- Born: Sarah Wazney January 13, 1987 (age 38) Winnipeg, Manitoba, Canada

Team
- Skip: Kristy Watling
- Third: Laura Burtnyk
- Second: Emily Deschênes
- Lead: Sarah Pyke
- Alternate: Laura Burtnyk

Curling career
- Member Association: Manitoba (2002–2012; 2016–present) British Columbia (2012–2016)
- Hearts appearances: 1 (2013)
- Top CTRS ranking: 22nd (2023–24)

Medal record
Curling
World Junior Championships
| Bronze medal – third place | 2008 Östersund |  |
Scotties Tournament of Hearts
| Bronze medal – third place | 2013 Kingston |  |

= Sarah Pyke =

Canadian curler (born 1987)

Sarah Pyke (born January 13, 1987, in Winnipeg, Manitoba, as Sarah Wazney) is a Canadian curler. She currently plays lead on Team Kristy Watling. She is a former Canadian junior champion and World junior bronze medallist.

== Curling career ==

=== Juniors ===
Pyke's junior career involved winning a number of provincial titles. She played for Manitoba at the 2003 Canada Winter Games, she won the 2001 and 2003 Manitoba Under 16 championships, was a silver medallist at the 2004 U18 Optimist International event. She was also a CIS/CCA Canadian University Gold Medallist in 2008.

In 2007 Pyke won the 2008 Manitoba mixed title playing lead for Reid Carruthers. The team represented Manitoba at the 2008 Canadian Mixed Curling Championship where they finished with a 5–6 record.

In 2008, Pyke played lead for the Manitoba junior provincial championship rink skipped by Kaitlyn Lawes. The team represented Manitoba at the 2008 Canadian Junior Curling Championships where they won the championship. The team then represented Canada at the 2008 World Junior Curling Championships where they won a bronze medal.

=== Women's ===
After her 2008 junior run, Pyke was too old to continue playing with the Lawes junior team, and began women's play as the lead for the Kerri Einarson rink. The following season (2009–10) she moved to play second for the Jenna Loder rink. The next season (2010–11), she moved back to lead with the Sabrina Neufeld team, and then the next season (2011–12) she moved to play lead for the Jill Thurston rink. In 2012, Pyke moved from her native province of Manitoba to Kelowna, BC to play lead for the Kelly Scott team.

On the World Curling Tour, Pyke played in her first Grand Slam event playing with Loder at the 2009 Manitoba Lotteries Women's Curling Classic. However, the team was eliminated without winning a game. Pyke played in two Grand Slams with Thurston.
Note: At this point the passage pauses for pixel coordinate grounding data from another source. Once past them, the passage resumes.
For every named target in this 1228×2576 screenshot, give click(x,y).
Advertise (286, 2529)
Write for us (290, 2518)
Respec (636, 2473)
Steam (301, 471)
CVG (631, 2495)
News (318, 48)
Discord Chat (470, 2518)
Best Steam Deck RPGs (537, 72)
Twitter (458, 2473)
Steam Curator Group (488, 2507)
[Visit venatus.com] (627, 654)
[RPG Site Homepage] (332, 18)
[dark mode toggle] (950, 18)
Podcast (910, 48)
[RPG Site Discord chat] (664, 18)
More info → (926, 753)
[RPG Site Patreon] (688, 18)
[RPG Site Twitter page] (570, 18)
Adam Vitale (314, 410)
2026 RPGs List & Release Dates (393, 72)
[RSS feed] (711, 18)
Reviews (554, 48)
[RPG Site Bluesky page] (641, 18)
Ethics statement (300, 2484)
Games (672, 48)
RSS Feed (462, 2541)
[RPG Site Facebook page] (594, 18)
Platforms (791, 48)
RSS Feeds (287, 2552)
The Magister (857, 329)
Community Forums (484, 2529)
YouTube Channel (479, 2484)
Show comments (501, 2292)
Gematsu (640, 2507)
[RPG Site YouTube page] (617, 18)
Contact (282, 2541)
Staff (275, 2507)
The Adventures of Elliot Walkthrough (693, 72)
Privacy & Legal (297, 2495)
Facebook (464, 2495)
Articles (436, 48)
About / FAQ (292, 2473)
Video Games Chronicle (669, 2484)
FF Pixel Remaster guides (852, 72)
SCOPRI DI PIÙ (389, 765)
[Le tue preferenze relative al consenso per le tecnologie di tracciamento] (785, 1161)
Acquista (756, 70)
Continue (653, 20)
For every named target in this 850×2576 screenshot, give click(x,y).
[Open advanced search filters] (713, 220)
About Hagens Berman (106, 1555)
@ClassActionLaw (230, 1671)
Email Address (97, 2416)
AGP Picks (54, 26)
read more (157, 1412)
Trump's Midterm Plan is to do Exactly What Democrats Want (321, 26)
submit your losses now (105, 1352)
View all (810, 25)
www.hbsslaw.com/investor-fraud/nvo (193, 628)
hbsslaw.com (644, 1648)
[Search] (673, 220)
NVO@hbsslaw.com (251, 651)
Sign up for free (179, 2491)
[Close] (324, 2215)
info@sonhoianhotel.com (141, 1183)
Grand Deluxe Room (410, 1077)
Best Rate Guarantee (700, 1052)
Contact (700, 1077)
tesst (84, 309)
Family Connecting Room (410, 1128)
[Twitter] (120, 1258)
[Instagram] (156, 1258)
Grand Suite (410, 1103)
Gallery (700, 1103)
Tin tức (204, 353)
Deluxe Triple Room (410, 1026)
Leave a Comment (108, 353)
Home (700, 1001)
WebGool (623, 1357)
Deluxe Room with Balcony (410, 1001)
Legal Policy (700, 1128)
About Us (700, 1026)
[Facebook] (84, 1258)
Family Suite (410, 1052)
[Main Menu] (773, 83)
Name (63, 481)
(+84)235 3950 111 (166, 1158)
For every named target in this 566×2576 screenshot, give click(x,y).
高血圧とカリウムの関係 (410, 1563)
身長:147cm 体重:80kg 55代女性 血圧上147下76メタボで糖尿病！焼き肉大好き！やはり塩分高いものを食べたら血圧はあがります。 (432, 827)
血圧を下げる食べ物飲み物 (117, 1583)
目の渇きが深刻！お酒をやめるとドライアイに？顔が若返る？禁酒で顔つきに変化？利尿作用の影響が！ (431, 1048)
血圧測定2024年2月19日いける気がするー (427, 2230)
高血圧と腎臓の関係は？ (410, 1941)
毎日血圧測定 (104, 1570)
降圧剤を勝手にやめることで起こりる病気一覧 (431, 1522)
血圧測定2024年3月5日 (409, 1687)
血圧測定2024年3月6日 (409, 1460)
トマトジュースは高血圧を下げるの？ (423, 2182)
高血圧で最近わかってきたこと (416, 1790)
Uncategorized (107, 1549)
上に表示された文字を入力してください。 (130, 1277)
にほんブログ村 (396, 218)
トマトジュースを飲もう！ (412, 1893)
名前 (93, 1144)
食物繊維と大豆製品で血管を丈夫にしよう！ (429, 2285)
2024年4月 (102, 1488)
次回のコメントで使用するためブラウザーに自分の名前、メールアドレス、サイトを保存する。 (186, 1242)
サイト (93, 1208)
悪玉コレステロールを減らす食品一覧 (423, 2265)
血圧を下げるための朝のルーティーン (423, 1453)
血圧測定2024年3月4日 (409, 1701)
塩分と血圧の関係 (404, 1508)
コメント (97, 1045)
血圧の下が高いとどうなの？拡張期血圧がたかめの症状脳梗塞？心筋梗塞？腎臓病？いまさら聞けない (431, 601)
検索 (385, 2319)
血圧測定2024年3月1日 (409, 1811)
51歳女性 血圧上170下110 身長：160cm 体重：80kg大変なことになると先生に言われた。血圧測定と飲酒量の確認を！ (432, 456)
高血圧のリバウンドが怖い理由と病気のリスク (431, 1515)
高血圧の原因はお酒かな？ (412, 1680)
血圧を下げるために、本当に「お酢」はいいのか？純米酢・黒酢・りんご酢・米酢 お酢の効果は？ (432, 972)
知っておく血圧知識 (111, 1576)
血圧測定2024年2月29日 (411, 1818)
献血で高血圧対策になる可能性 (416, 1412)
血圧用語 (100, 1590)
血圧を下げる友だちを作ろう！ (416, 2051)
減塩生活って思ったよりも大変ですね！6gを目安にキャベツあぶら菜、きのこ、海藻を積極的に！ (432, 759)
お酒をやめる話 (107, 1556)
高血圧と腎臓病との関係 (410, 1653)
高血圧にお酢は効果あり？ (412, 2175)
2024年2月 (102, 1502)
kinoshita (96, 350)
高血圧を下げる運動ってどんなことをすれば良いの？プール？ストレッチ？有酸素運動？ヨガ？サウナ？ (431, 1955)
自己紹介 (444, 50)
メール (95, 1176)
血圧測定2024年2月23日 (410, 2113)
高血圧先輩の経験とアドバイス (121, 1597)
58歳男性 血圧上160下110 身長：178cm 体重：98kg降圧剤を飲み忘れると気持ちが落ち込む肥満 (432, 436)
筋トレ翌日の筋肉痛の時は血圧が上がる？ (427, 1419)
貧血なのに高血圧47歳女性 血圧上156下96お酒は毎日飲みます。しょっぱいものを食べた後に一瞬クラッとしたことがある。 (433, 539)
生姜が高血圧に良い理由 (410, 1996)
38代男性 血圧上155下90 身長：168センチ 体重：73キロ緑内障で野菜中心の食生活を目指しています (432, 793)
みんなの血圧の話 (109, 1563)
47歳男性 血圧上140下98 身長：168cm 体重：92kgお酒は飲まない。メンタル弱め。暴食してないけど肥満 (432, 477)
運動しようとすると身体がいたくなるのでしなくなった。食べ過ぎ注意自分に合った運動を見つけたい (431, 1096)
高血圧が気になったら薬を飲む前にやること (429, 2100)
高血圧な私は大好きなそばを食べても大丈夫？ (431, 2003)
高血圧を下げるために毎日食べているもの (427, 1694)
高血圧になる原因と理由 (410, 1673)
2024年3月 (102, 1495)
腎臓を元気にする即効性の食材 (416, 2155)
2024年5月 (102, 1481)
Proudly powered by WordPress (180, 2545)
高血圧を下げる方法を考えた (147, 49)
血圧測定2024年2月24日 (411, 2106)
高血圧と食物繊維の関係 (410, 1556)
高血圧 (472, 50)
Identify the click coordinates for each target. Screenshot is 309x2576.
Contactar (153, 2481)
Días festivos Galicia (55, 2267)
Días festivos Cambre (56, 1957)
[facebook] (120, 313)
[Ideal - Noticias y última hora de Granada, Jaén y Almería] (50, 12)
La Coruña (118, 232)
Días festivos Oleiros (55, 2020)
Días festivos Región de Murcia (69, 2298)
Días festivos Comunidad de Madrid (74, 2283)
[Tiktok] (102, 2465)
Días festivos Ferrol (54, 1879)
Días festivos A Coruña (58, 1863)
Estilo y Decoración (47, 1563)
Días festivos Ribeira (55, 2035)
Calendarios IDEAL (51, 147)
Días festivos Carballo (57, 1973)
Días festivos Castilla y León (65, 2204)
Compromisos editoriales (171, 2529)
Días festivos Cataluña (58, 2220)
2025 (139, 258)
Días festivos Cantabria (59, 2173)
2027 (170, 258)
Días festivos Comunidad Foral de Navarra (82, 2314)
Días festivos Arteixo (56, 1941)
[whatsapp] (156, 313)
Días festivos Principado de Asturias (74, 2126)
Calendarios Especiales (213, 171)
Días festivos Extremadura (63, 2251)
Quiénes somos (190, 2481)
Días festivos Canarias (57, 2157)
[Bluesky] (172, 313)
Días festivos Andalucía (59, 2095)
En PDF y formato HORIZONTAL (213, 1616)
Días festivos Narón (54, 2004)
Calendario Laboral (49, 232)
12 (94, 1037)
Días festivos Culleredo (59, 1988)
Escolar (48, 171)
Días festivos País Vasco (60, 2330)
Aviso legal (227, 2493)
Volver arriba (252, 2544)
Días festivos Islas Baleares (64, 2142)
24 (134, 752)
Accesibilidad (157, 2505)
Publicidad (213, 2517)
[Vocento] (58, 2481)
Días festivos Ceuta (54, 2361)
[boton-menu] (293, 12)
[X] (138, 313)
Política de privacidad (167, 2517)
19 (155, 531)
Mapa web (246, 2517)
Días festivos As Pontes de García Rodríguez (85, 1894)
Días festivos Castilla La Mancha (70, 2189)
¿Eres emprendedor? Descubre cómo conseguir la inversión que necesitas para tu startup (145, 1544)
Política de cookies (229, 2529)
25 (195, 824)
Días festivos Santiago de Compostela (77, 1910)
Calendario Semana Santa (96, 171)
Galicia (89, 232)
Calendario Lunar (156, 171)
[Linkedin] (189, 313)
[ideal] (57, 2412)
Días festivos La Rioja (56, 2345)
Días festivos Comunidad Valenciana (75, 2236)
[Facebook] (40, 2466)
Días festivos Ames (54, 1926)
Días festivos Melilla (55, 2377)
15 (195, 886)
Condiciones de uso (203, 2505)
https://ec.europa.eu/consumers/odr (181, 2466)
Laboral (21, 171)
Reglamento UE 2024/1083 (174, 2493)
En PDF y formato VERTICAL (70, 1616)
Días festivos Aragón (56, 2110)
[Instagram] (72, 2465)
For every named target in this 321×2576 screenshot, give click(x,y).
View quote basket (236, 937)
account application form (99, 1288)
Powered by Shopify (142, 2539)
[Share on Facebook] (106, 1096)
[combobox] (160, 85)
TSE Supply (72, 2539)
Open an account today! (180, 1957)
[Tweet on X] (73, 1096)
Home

At the 2011 Curlers Corner Autumn Gold Curling Classic the team was eliminated with a 2–3 record. At the 2011 Manitoba Lotteries Women's Curling Classic the team was also eliminated with a 2–3 record. With Scott, Pyke would play in four Grand Slams. At the 2012 Curlers Corner Autumn Gold Curling Classic, the team lost in the semi-final to Sherry Middaugh. At the 2012 Manitoba Lotteries Women's Curling Classic the team was eliminated with a 3–3 record. At the 2012 Manitoba Lotteries Women's Curling Classic the team was eliminated with a 1–3 record and at the 2012 The Masters Grand Slam of Curling team finished pool play with a 2–3 record.

Pyke played in her first Manitoba provincial championship with Thurston in 2012. That team finished 5-2 in pool play but lost in a tie-breaker against Jennifer Jones. After moving to play with Kelly Scott, Pyke played in her first British Columbia Scotties Tournament of Hearts in 2013 which they won, sending Pyke to her first Scotties Tournament of Hearts. At the 2013 Scotties Tournament of Hearts, the team would end up winning a bronze medal.

The following season, the team was less successful, losing in the final of the 2014 British Columbia Scotties Tournament of Hearts to Kesa Van Osch.